Estaba ya frente a la puerta de mi casa y mi cerebro había terminado de ultimar los detalles finales. Mientras giraba las llaves de la puerta, reí como el sempiterno profesor Moriarti (el de la serie de dibujos, que tenía más gracia). Con otro enigmático “Ja, je, ji, jo, ju” terminé mi almuerzo ante el estupor e intriga de mis parentales, y tras mediar un simple «nada» a su «¿qué te pasa?», comencé a teclear números de teléfono para reunir a la troupe.

Tan sólo faltaba la sintonía del “equipo A”.

Una vez concertada la cita con todos, y mientras bajaba a ducharme, resonaron en mi cabeza las últimas palabras de Antoine por el auricular:

—Vale, allí estaremos, campeón .Pero primero, ¡botellón!

En fin, si uno quería que las tropas lo siguieran debía tener a sus hombres “contentos”.
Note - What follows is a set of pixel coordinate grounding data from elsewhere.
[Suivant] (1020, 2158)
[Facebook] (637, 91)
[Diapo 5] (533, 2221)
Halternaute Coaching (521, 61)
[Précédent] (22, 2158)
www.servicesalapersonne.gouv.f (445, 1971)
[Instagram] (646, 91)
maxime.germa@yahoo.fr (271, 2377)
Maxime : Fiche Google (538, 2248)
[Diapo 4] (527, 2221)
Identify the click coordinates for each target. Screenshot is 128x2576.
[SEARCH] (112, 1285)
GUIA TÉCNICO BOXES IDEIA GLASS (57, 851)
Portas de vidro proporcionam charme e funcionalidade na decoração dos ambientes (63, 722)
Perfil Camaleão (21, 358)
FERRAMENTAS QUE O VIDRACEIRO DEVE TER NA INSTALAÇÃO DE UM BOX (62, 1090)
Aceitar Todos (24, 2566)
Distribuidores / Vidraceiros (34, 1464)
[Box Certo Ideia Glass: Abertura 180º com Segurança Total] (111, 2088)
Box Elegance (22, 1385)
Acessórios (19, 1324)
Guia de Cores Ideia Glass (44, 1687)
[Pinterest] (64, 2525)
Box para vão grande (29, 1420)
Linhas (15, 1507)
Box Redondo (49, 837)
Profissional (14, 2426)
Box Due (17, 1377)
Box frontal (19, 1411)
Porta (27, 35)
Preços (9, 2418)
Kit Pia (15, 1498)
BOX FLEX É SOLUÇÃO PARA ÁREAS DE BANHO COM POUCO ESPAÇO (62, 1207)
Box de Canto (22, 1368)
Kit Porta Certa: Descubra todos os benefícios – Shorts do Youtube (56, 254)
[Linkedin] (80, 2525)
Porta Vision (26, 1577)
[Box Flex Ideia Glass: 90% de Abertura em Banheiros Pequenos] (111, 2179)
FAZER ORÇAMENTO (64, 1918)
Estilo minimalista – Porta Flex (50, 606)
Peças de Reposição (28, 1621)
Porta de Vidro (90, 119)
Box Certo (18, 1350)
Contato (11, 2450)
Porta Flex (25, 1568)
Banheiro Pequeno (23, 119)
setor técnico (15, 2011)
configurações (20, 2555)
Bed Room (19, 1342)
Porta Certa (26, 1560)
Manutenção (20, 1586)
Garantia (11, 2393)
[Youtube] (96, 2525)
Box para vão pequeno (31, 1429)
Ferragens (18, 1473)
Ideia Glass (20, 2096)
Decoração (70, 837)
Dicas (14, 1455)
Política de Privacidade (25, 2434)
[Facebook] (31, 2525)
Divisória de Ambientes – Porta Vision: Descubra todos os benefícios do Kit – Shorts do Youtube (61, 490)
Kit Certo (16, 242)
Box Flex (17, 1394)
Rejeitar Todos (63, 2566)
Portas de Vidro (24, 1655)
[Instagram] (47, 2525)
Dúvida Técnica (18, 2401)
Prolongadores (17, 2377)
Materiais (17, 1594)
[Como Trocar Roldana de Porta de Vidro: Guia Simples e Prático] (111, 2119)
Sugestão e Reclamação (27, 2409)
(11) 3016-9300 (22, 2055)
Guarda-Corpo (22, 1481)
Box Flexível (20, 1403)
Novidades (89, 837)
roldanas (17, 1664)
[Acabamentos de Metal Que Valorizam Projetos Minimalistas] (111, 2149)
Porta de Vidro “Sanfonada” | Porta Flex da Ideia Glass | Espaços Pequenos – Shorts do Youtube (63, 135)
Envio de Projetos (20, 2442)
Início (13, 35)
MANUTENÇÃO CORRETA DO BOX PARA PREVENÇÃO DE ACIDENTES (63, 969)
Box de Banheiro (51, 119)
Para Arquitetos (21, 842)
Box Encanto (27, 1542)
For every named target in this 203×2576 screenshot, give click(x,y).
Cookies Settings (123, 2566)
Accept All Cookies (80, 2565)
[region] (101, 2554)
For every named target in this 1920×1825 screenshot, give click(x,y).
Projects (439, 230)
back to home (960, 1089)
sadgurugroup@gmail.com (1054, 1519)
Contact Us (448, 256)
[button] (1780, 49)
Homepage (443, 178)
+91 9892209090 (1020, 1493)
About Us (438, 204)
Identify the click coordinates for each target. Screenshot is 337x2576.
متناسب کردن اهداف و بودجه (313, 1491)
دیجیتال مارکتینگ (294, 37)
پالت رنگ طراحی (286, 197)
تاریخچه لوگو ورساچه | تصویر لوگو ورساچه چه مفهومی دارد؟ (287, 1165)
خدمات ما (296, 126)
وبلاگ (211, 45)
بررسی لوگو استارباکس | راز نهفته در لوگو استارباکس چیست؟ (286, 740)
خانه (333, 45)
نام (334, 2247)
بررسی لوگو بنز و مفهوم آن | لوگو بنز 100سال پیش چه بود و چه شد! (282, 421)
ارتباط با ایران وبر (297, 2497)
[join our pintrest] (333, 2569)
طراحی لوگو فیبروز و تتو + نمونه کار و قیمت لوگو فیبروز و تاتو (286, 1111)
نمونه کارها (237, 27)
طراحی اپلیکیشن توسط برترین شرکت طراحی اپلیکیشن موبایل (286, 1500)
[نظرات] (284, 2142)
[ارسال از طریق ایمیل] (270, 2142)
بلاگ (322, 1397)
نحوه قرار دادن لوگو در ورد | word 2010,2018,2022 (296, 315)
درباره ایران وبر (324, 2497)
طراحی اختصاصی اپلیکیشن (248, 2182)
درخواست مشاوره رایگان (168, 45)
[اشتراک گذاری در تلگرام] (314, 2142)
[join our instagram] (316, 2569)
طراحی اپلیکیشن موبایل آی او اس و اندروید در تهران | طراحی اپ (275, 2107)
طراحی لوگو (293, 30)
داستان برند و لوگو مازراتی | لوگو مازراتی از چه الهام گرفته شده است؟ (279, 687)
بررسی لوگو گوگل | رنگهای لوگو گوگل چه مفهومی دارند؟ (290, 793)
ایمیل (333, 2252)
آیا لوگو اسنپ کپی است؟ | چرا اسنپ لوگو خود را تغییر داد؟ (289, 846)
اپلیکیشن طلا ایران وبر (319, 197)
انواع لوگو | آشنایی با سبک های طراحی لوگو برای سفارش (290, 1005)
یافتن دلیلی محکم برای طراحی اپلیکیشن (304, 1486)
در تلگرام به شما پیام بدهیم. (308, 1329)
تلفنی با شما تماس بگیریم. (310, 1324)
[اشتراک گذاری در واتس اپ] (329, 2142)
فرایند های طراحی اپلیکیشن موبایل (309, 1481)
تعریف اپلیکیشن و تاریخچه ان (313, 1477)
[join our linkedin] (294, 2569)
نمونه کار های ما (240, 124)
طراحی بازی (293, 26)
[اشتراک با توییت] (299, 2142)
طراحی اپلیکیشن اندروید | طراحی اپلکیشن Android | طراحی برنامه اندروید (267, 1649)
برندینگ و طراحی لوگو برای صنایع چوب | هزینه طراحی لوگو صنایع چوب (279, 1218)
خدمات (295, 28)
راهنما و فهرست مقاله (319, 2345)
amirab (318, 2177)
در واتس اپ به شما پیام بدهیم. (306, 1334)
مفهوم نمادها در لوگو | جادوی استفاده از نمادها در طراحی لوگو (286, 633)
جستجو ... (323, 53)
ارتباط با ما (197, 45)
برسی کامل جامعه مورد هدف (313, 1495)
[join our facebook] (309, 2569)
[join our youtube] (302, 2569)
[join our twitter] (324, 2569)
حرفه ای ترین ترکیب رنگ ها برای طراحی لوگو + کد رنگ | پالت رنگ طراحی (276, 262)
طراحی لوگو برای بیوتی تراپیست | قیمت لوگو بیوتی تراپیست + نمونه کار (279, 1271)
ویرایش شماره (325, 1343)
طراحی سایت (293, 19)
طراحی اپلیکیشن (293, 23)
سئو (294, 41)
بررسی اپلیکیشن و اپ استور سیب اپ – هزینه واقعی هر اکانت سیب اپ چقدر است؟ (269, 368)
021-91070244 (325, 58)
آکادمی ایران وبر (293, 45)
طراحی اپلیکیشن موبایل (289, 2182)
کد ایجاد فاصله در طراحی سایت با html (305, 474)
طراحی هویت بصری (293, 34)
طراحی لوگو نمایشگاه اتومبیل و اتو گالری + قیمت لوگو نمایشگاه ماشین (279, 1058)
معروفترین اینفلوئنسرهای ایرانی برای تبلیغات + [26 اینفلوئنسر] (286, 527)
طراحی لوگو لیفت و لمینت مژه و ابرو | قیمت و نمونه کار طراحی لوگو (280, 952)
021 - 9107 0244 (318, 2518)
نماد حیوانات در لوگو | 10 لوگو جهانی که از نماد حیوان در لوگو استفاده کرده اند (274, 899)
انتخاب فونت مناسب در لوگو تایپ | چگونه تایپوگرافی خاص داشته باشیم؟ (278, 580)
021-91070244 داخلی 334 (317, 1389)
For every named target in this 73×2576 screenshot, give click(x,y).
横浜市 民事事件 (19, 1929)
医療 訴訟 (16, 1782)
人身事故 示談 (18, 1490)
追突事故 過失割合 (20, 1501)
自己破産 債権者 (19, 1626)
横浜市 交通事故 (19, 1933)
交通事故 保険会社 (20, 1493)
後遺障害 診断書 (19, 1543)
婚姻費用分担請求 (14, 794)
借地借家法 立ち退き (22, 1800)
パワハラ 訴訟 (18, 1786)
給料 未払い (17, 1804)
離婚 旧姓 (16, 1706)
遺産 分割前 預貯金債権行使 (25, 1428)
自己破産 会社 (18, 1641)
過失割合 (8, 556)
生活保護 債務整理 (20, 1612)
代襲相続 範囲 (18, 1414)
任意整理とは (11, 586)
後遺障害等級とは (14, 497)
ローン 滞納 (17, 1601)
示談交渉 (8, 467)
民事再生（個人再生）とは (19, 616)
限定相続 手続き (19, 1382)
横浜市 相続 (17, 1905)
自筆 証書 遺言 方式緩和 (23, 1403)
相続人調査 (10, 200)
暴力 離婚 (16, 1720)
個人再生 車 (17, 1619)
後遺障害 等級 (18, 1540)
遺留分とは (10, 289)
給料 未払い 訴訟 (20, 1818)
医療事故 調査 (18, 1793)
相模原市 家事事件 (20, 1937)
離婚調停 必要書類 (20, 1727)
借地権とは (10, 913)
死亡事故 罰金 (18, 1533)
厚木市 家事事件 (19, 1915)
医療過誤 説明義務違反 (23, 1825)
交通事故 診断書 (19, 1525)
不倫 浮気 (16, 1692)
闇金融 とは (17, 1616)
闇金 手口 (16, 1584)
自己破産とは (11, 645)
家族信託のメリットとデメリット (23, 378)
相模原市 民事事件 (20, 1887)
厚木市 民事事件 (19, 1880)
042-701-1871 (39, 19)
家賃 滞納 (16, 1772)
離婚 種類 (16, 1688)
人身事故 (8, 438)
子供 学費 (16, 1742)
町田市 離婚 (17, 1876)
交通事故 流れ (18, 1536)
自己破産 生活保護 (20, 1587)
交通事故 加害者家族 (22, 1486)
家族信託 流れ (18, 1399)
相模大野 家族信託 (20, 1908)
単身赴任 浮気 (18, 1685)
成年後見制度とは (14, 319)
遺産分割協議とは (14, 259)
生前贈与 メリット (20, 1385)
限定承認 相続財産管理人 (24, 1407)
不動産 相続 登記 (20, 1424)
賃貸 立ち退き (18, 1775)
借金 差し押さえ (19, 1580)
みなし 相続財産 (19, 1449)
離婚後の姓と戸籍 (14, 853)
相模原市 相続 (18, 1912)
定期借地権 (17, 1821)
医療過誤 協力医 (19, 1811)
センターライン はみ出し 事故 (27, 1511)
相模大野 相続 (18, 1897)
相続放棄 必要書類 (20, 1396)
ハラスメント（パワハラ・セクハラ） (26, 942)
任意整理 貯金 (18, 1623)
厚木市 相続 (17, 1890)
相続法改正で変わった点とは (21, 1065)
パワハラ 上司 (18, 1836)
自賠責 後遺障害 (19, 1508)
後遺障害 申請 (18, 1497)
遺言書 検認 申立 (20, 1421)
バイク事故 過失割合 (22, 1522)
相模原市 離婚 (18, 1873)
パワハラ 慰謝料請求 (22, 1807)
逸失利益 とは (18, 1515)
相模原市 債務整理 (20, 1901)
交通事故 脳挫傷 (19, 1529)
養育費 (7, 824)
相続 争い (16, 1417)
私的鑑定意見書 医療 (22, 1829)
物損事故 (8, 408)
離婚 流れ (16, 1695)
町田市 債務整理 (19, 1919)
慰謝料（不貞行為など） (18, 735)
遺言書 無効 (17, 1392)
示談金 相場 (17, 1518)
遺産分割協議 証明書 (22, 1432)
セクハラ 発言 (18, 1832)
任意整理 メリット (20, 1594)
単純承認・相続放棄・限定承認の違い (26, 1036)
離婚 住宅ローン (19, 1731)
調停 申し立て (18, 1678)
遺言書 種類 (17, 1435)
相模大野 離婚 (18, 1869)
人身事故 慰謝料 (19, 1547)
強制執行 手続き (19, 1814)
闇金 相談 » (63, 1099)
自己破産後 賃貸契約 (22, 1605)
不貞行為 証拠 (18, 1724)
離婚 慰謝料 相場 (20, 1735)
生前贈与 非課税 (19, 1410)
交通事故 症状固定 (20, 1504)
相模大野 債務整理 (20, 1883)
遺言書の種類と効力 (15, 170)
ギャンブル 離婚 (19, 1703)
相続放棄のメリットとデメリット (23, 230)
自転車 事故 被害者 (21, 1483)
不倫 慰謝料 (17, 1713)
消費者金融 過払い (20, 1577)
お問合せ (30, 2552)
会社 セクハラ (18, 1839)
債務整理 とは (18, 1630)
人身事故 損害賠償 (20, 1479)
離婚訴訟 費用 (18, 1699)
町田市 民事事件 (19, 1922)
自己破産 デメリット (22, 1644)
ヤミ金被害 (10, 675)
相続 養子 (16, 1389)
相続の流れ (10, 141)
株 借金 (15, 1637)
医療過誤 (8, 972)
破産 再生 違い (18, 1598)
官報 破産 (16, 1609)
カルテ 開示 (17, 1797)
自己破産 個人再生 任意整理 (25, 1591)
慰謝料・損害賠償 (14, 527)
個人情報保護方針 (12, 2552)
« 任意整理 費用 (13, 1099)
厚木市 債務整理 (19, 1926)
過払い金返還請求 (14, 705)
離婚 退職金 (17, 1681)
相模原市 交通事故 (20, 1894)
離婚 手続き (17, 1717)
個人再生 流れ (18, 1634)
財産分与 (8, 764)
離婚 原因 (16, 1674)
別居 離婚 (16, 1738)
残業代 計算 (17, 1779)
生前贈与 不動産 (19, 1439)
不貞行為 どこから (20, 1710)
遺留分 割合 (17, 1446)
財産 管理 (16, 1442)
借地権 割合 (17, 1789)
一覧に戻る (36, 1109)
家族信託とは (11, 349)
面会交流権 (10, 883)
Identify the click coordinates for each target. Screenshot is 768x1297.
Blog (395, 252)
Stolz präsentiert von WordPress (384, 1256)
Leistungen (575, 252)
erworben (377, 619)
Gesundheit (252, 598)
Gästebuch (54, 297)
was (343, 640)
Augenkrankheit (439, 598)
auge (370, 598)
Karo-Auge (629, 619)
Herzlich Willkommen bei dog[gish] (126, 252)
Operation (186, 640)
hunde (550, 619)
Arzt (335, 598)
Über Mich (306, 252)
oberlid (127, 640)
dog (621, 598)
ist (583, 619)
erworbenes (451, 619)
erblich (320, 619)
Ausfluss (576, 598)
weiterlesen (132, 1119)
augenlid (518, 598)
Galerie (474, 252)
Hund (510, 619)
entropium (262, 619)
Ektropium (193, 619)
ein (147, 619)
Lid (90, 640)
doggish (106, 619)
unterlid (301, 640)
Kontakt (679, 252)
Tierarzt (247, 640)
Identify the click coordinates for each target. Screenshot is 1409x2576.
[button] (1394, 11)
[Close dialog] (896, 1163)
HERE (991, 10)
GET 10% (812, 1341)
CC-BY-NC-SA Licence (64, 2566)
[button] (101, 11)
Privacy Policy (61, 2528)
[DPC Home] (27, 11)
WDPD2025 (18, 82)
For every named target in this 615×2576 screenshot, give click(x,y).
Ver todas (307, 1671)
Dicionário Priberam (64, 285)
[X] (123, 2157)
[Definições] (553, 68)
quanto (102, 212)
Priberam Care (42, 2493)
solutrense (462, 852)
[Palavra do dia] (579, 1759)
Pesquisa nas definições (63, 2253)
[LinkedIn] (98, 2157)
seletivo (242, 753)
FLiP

Vestido para la ocasión, me senté por un momento frente a la ventana para meditar. Con una parsimonia cuasi ritual presioné el botón del play en mi radiocaset, y la tranquilidad de la tarde y el son de los pajarillos cantores se vio interrumpido por el mensaje de justicia del «Screaming for vengance» de los Judas Priest.

A los cinco minutos tuve que apagarlo, a petición de mis amables vecinos y de mi padre, que se había levantado tan sólo con los calzoncillos en plan “Tarzán de los monos de la siesta”, para reprender (una vez más) mi escandalosa actitud.

El resto de la tarde, por el interés que en ello le iba a mi futura descendencia, traté de contener mi entusiasmo. Y cayó la noche, y con ella cayó la implacable sed de justicia que nos reunió en el paseo de la Avenida Parque. Todos ellos escucharon mi fantástico (en más de un sentido) plan con atención, y tras mi arenga se alzó una voz entre los allí reunidos.

—Illo, ¿”Pal whisky”, cuánto ponemos?

Di por supuesto que todo había quedado claro.

El de los botellones es un asunto muy curioso, que casi se podría calificar de fenómeno inexplicable. Se puede estar sentado en cualquier sitio sin que surja un tema de conversación que amenice la jornada, sin embargo, pon a los contertulios de pie en mitad de cualquier fría calle con un vaso de plástico en la mano, y se activará un fenómeno de dimensiones patológicas; la conversación fluirá a raudales y comenzarán a desenterrarse anécdotas y batallitas.

Estoy por apostar que pasaría incluso si los vasos estuvieran vacíos. Es como lo de los perros de Paulov, tan sólo que en este caso los sujetos del experimento comienzan a babear cuando éste finaliza.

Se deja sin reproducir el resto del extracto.